Tasks for this exercise:
(a) Answer these questions about the healthcare buyers passage, one per line, marking each answer (i), (ii), (iii):
(i) Which of the three major buyer categories is called the smallest?
(ii) What does the passage say medical device companies care about?
(iii) Why is the medical device buyer not a market segment by itself?
(b) Duplicate the part of the healthcare buyers passage that opens with the words containing "This is not" and closes with "to those patients.".

Exercise passage:
Content starts
To review, healthcare services and medical devices are sold to three major categories:

  1. B2C: the consumer (the smallest)
  2. B2B: the provider
  3. B2B: the payer

So what’s part 4? Today I will describe business models that sell to medical device companies. Ultimately this is really a corollary to the above 3 to enable said distribution / channel / product partner to sell their products better and gain more market share

Let’s dig into this last segment

The “4th” Buyer: Medical Device

This is not a market segment by itself as it’s really a channel ultimately to providers or payers, but start-ups can create significant value either directly or using these as channels to get to market.

What they care about: increasing revenues on existing products and getting new products to market better, safer, faster, and cheaper

  • Medical device companies may partner with start-ups that can help them increase their market share by either identifying more eligible patients, better targeting of patients, or providing a better integrated solution to those patients.
Content ends
Source data:
Content starts
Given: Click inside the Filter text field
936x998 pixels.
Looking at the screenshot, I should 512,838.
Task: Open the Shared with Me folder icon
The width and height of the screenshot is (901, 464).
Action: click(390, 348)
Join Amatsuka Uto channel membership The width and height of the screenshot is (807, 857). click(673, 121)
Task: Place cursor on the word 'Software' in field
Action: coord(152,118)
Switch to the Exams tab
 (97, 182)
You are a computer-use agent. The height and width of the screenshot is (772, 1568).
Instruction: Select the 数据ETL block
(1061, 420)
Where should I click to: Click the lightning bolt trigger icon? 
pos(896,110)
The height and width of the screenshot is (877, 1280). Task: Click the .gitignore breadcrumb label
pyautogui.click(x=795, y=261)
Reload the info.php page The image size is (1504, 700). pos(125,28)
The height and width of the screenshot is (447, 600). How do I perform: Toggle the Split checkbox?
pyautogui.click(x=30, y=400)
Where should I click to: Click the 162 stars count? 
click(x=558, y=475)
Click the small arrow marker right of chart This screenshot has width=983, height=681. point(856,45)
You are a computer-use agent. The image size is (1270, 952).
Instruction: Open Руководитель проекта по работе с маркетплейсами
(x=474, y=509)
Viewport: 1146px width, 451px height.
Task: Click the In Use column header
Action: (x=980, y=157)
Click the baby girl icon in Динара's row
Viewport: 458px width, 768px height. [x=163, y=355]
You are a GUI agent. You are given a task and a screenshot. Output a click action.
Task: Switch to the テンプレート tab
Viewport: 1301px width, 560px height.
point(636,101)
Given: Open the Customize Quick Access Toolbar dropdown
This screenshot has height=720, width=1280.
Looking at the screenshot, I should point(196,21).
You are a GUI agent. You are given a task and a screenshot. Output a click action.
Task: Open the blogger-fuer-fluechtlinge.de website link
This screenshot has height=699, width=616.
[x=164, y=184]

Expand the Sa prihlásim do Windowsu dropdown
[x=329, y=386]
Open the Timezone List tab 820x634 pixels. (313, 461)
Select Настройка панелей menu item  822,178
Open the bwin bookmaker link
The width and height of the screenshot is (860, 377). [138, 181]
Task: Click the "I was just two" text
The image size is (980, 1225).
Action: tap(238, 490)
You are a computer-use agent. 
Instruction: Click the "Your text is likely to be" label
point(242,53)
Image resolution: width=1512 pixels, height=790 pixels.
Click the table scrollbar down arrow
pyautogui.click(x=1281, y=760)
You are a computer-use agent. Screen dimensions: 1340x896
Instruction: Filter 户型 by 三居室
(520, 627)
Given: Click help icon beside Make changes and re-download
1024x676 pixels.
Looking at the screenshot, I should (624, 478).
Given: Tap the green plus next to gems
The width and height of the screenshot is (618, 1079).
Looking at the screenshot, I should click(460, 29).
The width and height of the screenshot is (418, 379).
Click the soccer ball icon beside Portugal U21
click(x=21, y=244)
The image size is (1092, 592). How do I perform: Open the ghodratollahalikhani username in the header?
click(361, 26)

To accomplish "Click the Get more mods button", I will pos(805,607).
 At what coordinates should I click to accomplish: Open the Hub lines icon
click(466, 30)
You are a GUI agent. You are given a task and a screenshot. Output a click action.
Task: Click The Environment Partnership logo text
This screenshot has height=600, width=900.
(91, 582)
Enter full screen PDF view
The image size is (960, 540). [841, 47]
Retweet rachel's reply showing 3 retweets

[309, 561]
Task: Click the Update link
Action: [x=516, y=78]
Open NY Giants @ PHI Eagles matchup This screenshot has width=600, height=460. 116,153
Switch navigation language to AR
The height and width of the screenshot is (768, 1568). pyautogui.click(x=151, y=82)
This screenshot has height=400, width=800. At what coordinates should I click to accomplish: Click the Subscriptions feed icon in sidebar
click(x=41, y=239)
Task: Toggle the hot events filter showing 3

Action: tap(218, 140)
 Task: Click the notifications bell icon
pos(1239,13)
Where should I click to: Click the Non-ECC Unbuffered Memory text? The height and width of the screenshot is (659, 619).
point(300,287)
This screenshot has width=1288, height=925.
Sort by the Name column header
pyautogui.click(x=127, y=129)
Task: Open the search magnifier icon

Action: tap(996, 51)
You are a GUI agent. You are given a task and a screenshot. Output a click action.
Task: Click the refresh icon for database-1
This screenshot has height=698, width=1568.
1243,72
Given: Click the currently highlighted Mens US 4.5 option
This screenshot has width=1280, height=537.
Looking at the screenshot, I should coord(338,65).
Content ends
Solutions below:
(a)
(i) The consumer (B2C).
(ii) Increasing revenues on existing products and getting new products to market better, safer, faster, and cheaper.
(iii) Because it is really a channel ultimately to providers or payers.

(b)
This is not a market segment by itself as it’s really a channel ultimately to providers or payers, but start-ups can create significant value either directly or using these as channels to get to market.

What they care about: increasing revenues on existing products and getting new products to market better, safer, faster, and cheaper

  • Medical device companies may partner with start-ups that can help them increase their market share by either identifying more eligible patients, better targeting of patients, or providing a better integrated solution to those patients.